::: DATA

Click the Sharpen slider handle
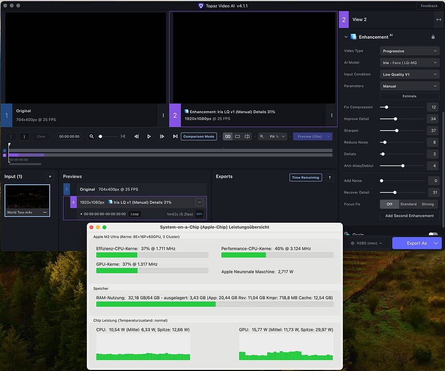Image resolution: width=445 pixels, height=371 pixels. point(397,130)
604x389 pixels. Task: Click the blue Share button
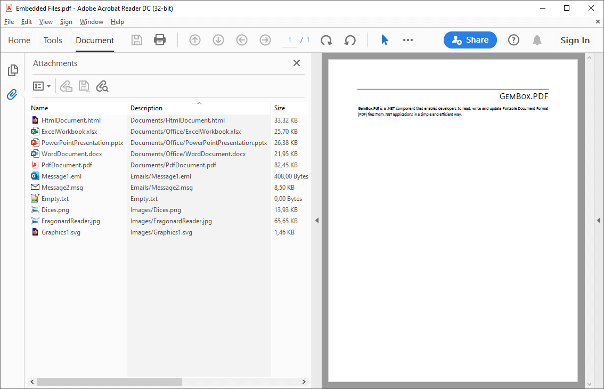point(470,40)
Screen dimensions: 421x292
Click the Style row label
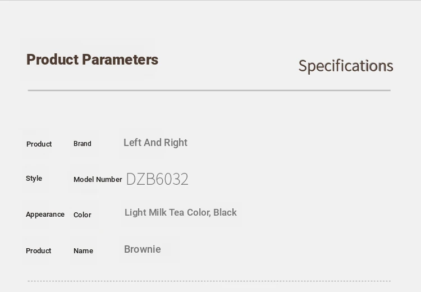(x=34, y=179)
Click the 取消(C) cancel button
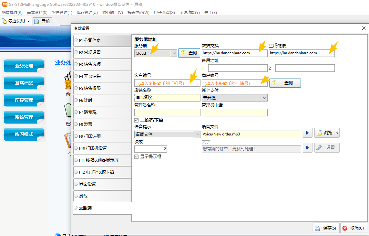Image resolution: width=369 pixels, height=236 pixels. [x=353, y=228]
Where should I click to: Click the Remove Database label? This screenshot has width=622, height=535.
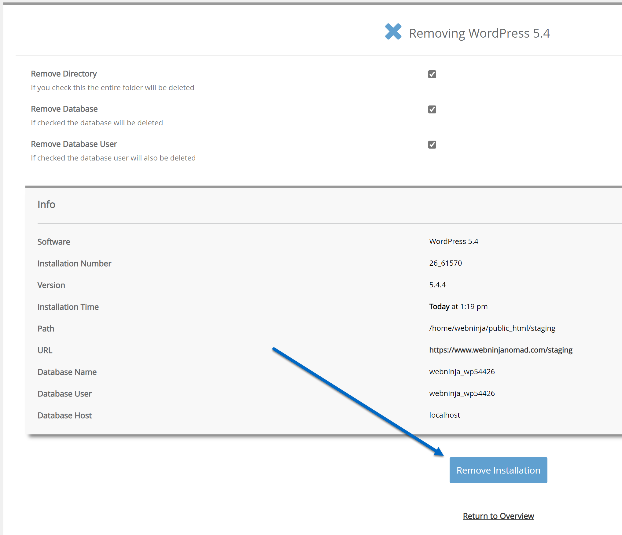(x=64, y=109)
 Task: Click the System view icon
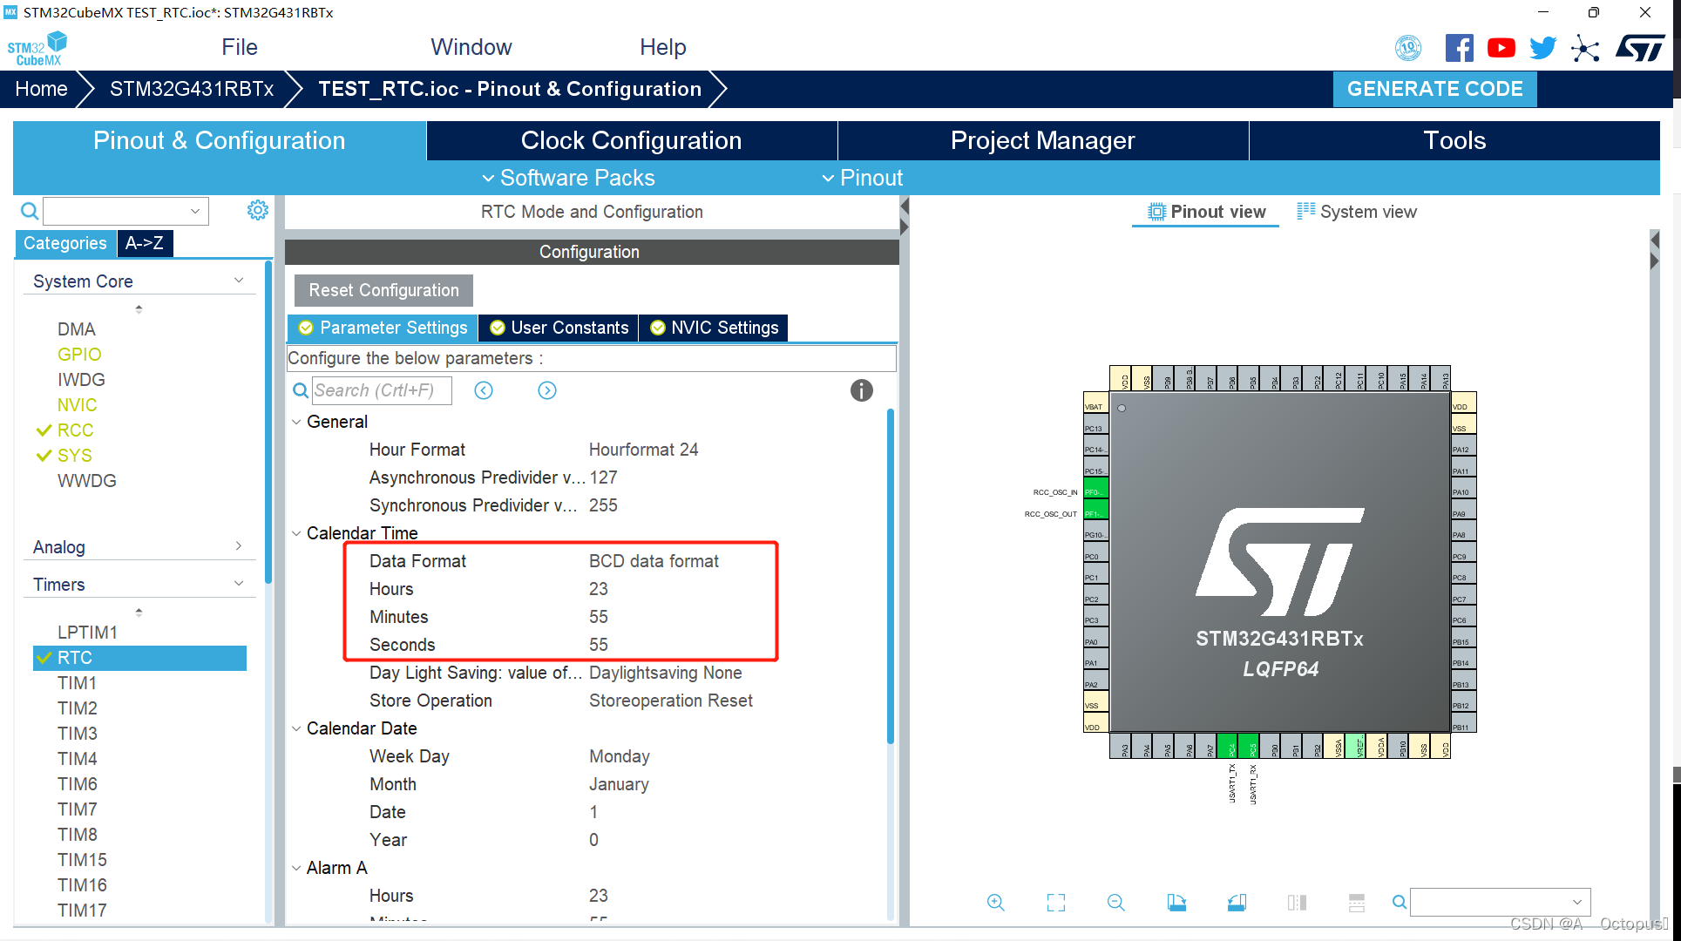(x=1307, y=212)
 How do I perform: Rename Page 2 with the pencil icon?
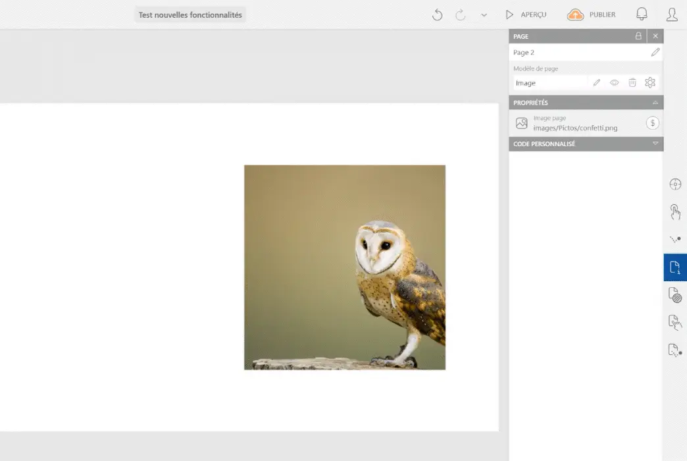tap(655, 52)
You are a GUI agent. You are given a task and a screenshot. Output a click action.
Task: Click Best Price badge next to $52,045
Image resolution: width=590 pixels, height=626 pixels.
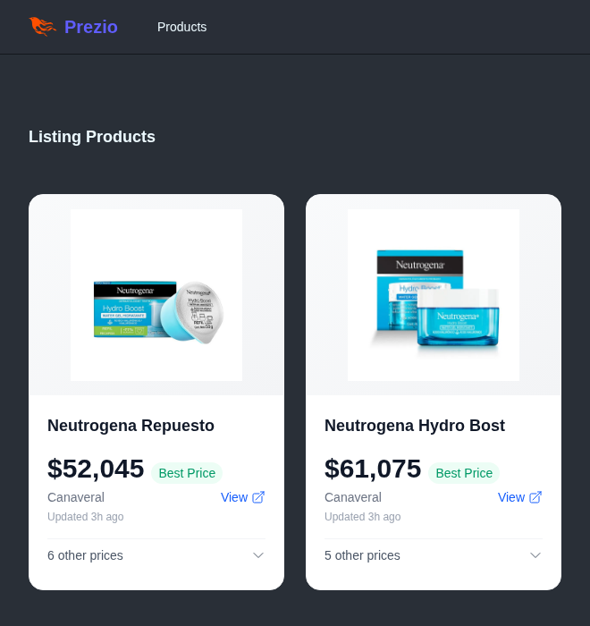click(187, 473)
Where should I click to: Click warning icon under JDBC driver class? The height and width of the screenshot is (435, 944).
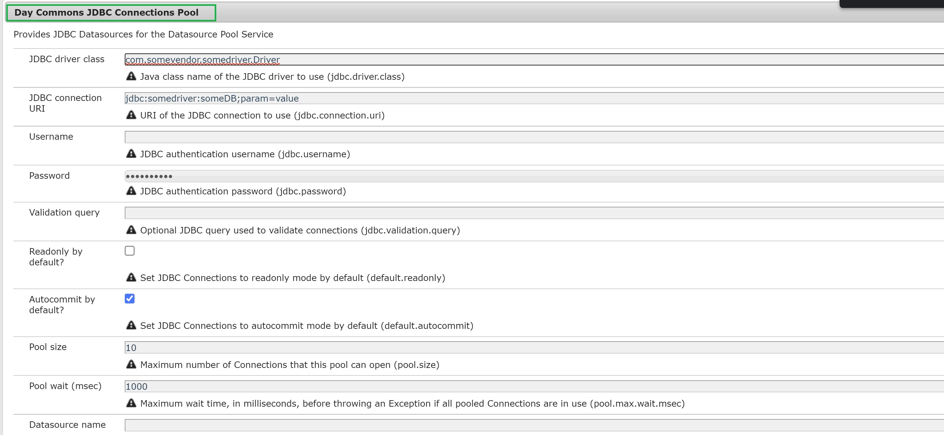131,76
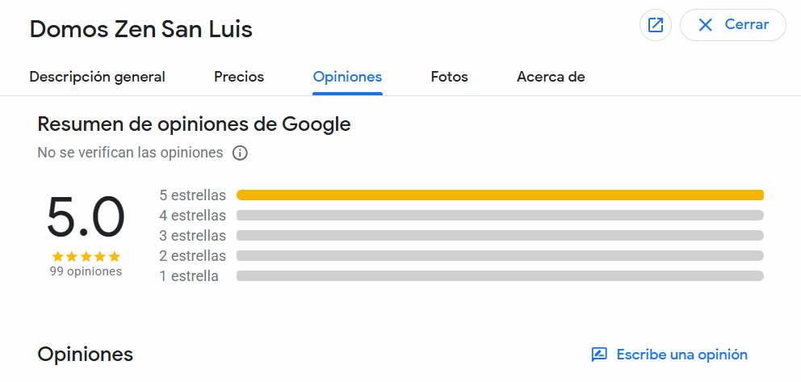Viewport: 801px width, 382px height.
Task: Open the Acerca de tab
Action: click(551, 78)
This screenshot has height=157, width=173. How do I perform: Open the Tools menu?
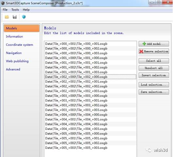[15, 10]
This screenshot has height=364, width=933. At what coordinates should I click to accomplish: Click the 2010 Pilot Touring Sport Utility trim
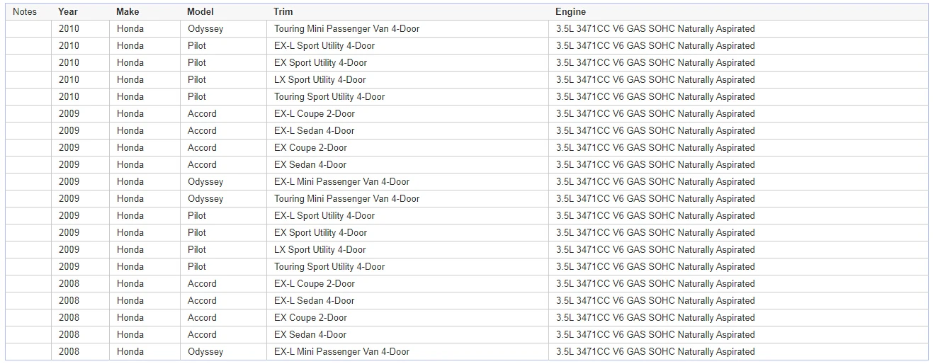(x=329, y=97)
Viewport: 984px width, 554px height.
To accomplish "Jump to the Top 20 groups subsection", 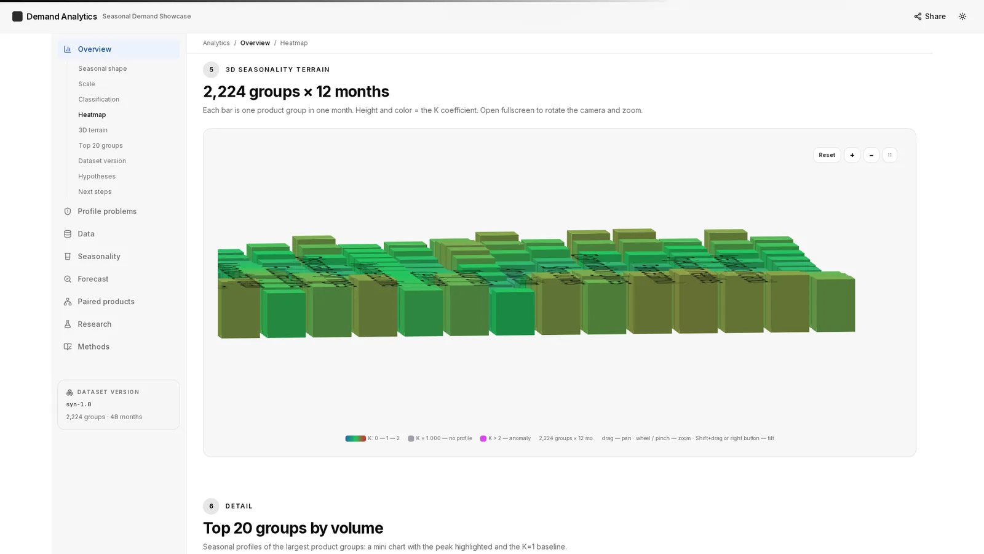I will click(100, 145).
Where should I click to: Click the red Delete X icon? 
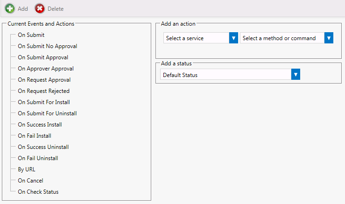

::::::

AIM OF THE EXERCISE
Can you repeat everything from the line with "Task: Click the System view icon" down to the line with "tap(655, 52)", requests included, but shift each coordinate in the answers up by 121? Give only those lines, and leave the pictures out.

IN RESPONSE
 Task: Click the System view icon
(x=1428, y=333)
 How do I perform: Rename Page 2 with the pencil icon?
tap(776, 173)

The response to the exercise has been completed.